Excerpts from a dataset
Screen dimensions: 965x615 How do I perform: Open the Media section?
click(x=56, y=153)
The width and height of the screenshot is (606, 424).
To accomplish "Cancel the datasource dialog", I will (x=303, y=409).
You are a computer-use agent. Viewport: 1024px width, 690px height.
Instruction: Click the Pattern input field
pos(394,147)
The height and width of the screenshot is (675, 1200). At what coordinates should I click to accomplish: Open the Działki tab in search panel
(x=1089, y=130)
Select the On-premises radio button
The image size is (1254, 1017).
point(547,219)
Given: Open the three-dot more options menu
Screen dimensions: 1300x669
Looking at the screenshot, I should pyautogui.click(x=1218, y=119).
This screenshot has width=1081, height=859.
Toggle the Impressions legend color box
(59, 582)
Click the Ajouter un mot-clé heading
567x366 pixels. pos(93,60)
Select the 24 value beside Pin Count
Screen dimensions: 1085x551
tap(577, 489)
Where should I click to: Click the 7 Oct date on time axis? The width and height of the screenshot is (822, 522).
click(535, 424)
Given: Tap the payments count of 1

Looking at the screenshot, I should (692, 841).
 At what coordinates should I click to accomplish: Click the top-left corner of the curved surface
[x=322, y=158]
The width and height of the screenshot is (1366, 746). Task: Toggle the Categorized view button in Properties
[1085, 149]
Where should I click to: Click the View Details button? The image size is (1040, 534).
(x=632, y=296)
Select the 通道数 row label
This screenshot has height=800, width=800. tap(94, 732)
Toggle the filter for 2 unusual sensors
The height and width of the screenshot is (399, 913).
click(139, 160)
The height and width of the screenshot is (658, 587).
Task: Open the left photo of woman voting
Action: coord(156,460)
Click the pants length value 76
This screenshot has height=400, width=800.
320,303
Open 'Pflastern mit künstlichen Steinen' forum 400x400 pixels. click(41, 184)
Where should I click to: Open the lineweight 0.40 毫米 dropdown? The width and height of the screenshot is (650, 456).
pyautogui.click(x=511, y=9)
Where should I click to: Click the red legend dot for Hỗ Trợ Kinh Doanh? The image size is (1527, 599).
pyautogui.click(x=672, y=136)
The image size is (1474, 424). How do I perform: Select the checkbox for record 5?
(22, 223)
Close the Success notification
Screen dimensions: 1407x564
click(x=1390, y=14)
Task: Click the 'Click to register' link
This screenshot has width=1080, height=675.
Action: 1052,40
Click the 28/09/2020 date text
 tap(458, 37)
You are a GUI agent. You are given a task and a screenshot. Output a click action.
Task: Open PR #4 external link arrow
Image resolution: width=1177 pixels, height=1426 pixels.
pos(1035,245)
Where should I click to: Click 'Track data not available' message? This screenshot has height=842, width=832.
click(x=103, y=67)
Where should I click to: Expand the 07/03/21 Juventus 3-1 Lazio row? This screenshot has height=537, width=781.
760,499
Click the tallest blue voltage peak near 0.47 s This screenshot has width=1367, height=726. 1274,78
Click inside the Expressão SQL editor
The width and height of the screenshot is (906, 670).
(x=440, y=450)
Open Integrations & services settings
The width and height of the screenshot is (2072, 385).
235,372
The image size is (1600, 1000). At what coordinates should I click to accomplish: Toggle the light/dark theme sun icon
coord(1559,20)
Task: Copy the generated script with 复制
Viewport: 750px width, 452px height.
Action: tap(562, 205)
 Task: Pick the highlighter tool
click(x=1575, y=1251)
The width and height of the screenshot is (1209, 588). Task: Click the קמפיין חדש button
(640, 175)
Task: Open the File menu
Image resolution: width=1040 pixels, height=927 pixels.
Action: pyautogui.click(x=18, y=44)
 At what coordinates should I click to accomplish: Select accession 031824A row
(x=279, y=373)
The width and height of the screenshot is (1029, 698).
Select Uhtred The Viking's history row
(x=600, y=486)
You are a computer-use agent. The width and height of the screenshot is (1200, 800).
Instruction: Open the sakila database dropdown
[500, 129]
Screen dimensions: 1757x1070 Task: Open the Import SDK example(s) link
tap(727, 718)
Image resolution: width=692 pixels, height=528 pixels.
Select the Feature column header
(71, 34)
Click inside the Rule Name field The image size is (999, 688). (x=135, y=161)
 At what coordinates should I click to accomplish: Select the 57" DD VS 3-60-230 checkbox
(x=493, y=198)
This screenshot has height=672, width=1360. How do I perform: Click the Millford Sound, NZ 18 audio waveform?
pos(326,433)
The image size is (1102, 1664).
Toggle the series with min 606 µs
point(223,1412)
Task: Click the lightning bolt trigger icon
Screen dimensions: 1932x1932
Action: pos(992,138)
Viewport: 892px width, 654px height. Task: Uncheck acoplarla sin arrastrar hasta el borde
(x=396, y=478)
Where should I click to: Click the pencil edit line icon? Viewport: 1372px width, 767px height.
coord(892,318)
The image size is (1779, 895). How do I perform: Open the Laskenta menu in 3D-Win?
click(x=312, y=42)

*What you need to do:*
What is needed is an exact copy of the lines above, from the one containing "Screen dimensions: 1300x669" through the one containing "Task: Click the 'Click to register' link", with nothing added.

*Solution to this problem:*
Screen dimensions: 1300x669
Looking at the screenshot, I should pyautogui.click(x=1218, y=119).
This screenshot has width=1081, height=859.
Toggle the Impressions legend color box
(59, 582)
Click the Ajouter un mot-clé heading
567x366 pixels. pos(93,60)
Select the 24 value beside Pin Count
Screen dimensions: 1085x551
tap(577, 489)
Where should I click to: Click the 7 Oct date on time axis? The width and height of the screenshot is (822, 522).
click(535, 424)
Given: Tap the payments count of 1

Looking at the screenshot, I should (692, 841).
 At what coordinates should I click to accomplish: Click the top-left corner of the curved surface
[x=322, y=158]
The width and height of the screenshot is (1366, 746). Task: Toggle the Categorized view button in Properties
[1085, 149]
Where should I click to: Click the View Details button? The image size is (1040, 534).
(x=632, y=296)
Select the 通道数 row label
This screenshot has height=800, width=800. tap(94, 732)
Toggle the filter for 2 unusual sensors
The height and width of the screenshot is (399, 913).
click(139, 160)
The height and width of the screenshot is (658, 587).
Task: Open the left photo of woman voting
Action: coord(156,460)
Click the pants length value 76
This screenshot has height=400, width=800.
320,303
Open 'Pflastern mit künstlichen Steinen' forum 400x400 pixels. click(41, 184)
Where should I click to: Open the lineweight 0.40 毫米 dropdown? The width and height of the screenshot is (650, 456).
pyautogui.click(x=511, y=9)
Where should I click to: Click the red legend dot for Hỗ Trợ Kinh Doanh? The image size is (1527, 599).
pyautogui.click(x=672, y=136)
The image size is (1474, 424). How do I perform: Select the checkbox for record 5?
(22, 223)
Close the Success notification
Screen dimensions: 1407x564
click(x=1390, y=14)
Task: Click the 'Click to register' link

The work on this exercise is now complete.